Sylvie a trouvé refuge chez son oncle, à Goma, la capitale provinciale. La ville de deux millions d’habitant·es est à l’image des ruelles défoncées de ses quartiers populaires. Abîmée, chaotique, vivante, bancale. Des murets construits en pierre de lave, traces laissées par plusieurs éruptions volcaniques dévastatrices, délimitent les parcelles des maisons. Les éclats de voix se mêlent aux bruits des motos et aux chants accompagnés de percussions qui sortent des églises évangéliques où des fidèles prient Dieu de ne plus détourner les yeux. Parfois, depuis les bords du lac Kivu, on entend le bruit des combats entre l’armée congolaise et les rebelles du M23, soutenus par le Rwanda, qui font rage sur les collines alentour, à seulement une vingtaine de kilomètres de là.

Le slam qui guérit

En périphérie de Goma, les tentes blanches bricolées avec les moyens du bord s’étendent à perte de vue, comme des radeaux qui flottent sur un océan de misère. Plus d’un million de déplacé·es vivent dans des camps surpeuplés et insalubres.

Prendre une plume, exprimer ce qui me fait mal, c’est ce qui me permet de survivre.

Sylvie pose son sac et ses cahiers dans une petite maison de briques sur le site de Mugunga, une banlieue pauvre et excentrée de Goma, devenue un gigantesque campement, où les milliers de nouvelles et nouveaux arrivant·es s’ajoutent à tous·tes celles et ceux qui ont été chassé·es de chez elles/eux au fil des crises précédentes. Sylvie est un peu pressée, ce jour-là. Elle doit réviser, les examens approchent. Mais elle n’a pas vu les enfants depuis une semaine, ils lui manquent.

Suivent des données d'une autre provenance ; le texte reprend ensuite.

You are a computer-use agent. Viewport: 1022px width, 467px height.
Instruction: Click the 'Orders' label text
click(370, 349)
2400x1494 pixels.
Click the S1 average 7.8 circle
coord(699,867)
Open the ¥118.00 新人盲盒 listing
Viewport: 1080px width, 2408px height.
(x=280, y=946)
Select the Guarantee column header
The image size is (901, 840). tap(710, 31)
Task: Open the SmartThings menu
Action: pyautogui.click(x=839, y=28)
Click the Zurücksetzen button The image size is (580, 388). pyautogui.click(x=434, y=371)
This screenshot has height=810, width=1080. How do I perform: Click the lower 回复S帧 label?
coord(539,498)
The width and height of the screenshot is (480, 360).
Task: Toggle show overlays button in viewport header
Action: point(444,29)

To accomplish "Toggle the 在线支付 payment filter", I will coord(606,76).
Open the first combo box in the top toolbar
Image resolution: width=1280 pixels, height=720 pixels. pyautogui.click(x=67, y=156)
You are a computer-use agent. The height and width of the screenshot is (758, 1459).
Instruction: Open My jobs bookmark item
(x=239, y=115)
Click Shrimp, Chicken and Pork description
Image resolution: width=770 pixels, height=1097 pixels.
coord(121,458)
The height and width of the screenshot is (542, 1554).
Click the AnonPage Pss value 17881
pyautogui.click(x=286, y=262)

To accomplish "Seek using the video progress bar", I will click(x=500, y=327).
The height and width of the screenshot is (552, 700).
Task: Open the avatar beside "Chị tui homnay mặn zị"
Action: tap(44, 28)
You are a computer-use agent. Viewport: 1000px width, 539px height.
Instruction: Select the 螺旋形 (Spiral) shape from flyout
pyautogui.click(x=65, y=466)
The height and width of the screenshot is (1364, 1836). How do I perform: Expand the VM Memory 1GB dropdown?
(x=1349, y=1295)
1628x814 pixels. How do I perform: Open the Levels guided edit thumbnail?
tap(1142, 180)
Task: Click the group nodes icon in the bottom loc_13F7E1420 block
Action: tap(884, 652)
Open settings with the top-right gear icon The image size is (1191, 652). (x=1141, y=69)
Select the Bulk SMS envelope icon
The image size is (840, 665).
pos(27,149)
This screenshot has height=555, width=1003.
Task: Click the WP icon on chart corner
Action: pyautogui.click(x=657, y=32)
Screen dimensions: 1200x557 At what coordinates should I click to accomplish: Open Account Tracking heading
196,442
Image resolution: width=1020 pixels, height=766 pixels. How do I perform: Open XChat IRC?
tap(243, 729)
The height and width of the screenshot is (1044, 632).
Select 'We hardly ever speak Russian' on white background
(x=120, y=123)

« En cercle, en cercle ! » En un instant, des dizaines de gamin·es s’agglutinent autour d’elle et reprennent en chœur, de leurs voix criardes et excitées : « Congo, oooh je t’aime Congo ! » « Ce sont des chansons joyeuses, pour leur faire oublier, pour un moment, tout ce qu’ils ont dans la tête. Ces enfants ont besoin de croire en l’avenir, dit la jeune fille. Chacun aide comme il peut. » Entière, battante, un peu idéaliste, elle croit au pouvoir des mots, dont elle voudrait couvrir la musique des armes.

Je parle de mon vécu, de mon désir de paix, d’amour, des violences faites aux femmes…

« Prendre une plume, exprimer ce qui me fait mal, c’est ce qui me permet de survivre », confie-t-elle. Mais écrire des poèmes ne lui suffisait pas. Elle voulait conter ses histoires. Le slam lui tombe dessus, comme un coup de foudre : un genre débridé, incisif, écrit pour être lu à haute voix et interprété. « Pour moi, c’est un remède qui guérit, qui soulage du fardeau des peines, dit-elle. Je parle de mon vécu, de mon désir de paix, d’amour, des violences faites aux femmes… » Des femmes qui portent le poids de guerres faites par des hommes, mais dont la voix est souvent ignorée.